**Requirement**
Copy, word for word, the lines of the entries below between the one with "Andere (42, 858)" and the one with "September 2023 (47, 2155)", inclusive, and leave out everything else.

**Task inputs**

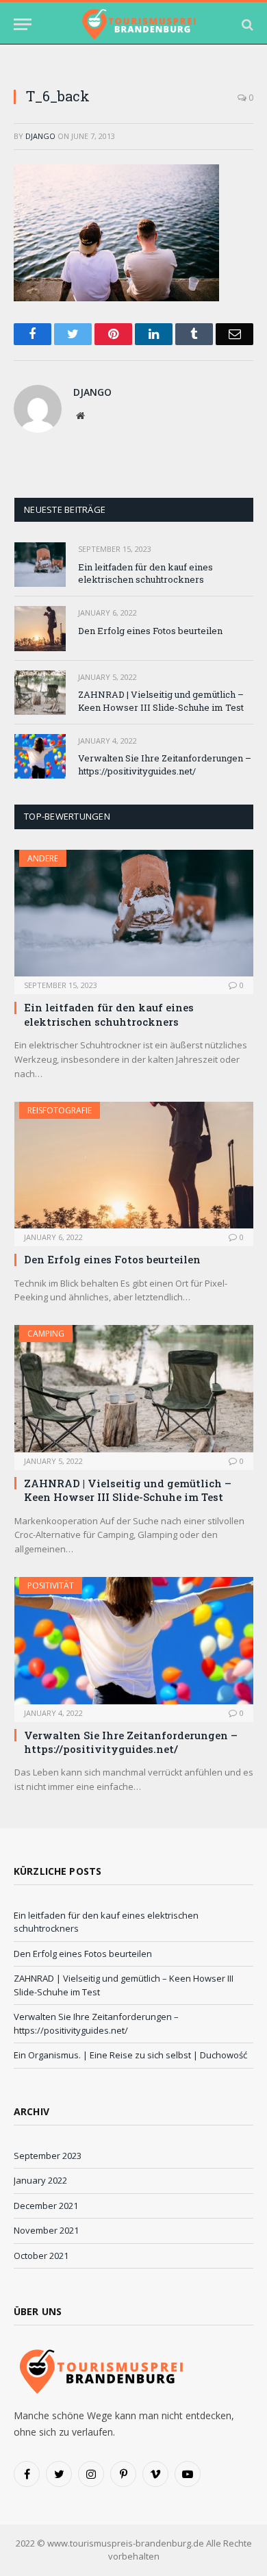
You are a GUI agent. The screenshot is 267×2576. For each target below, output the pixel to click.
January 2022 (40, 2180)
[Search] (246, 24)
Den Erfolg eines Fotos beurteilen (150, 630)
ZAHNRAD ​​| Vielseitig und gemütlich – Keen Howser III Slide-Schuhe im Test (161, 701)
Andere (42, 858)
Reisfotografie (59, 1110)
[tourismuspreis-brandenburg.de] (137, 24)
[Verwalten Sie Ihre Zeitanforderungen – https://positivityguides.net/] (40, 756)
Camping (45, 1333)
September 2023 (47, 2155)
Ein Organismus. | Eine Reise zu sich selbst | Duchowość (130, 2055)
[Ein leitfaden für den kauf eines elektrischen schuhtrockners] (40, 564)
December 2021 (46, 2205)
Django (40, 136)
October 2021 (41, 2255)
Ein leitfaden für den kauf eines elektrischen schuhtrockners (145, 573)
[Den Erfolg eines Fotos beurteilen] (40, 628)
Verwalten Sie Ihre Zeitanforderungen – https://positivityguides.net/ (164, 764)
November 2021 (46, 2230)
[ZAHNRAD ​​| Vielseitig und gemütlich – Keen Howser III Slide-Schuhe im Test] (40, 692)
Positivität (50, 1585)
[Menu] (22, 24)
* * *
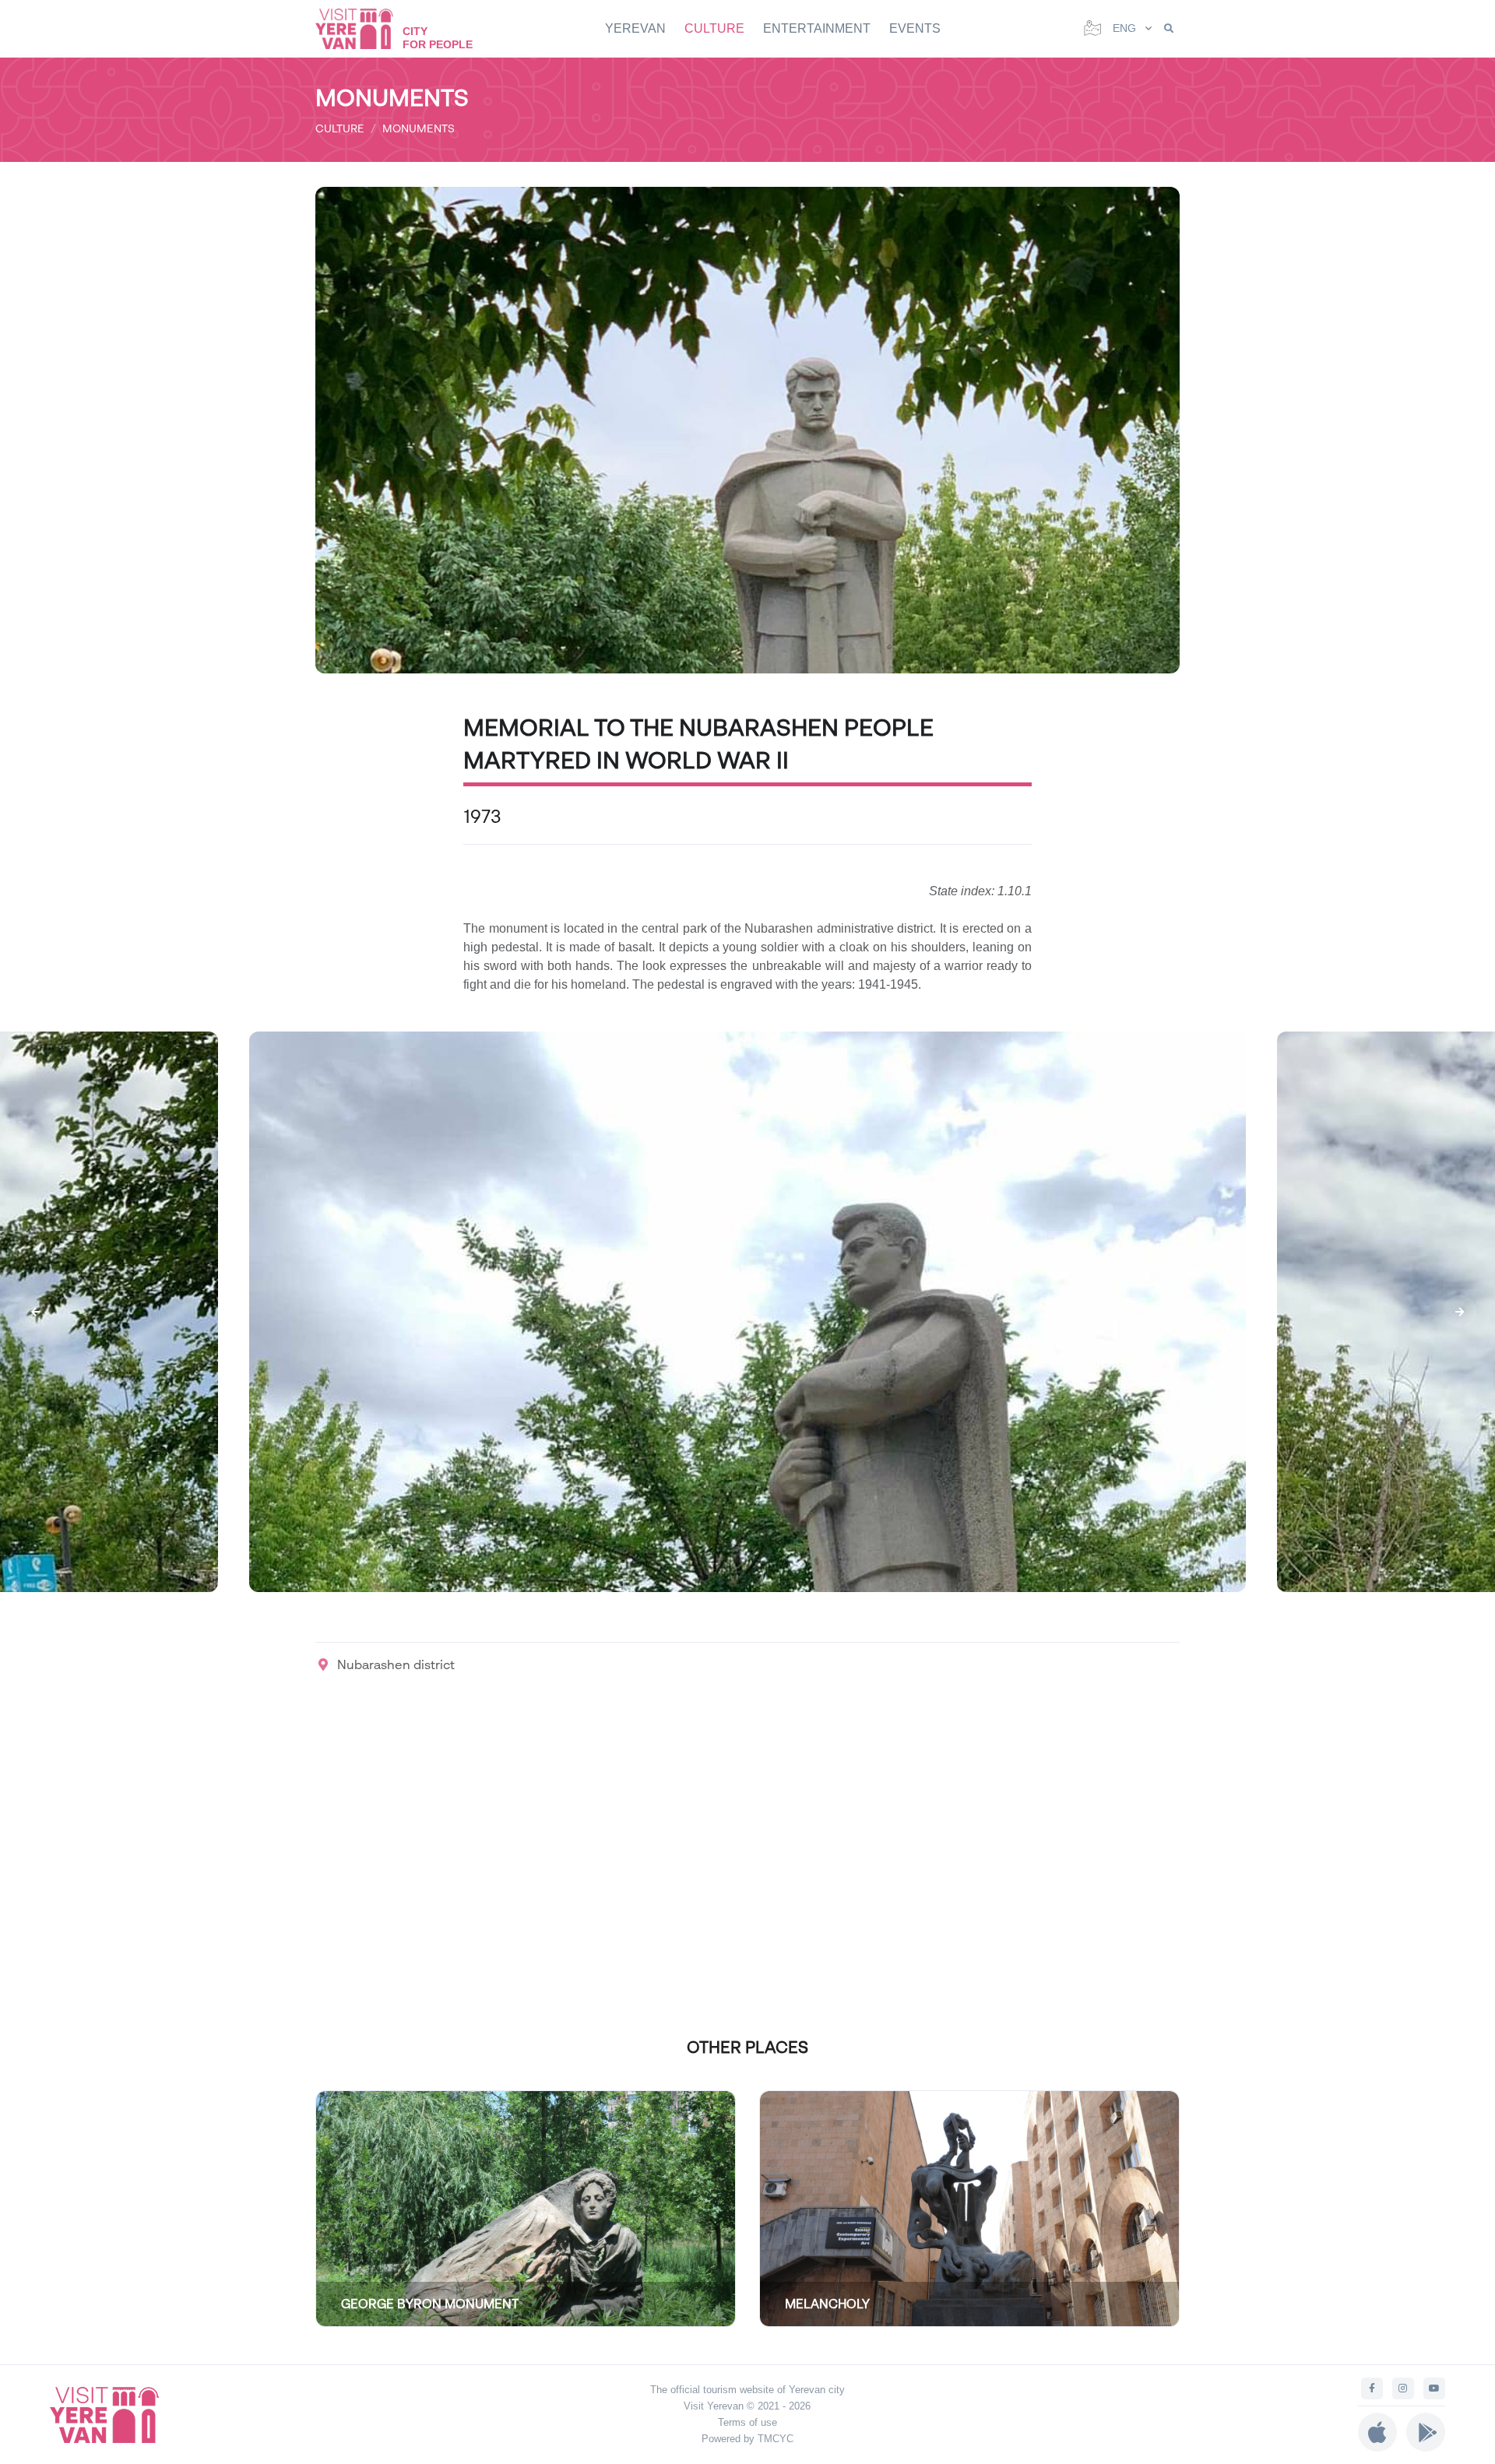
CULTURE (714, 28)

**Output for this task**
Andere (42, 858)
Reisfotografie (59, 1110)
[tourismuspreis-brandenburg.de] (137, 24)
[Verwalten Sie Ihre Zeitanforderungen – https://positivityguides.net/] (40, 756)
Camping (45, 1333)
September 2023 (47, 2155)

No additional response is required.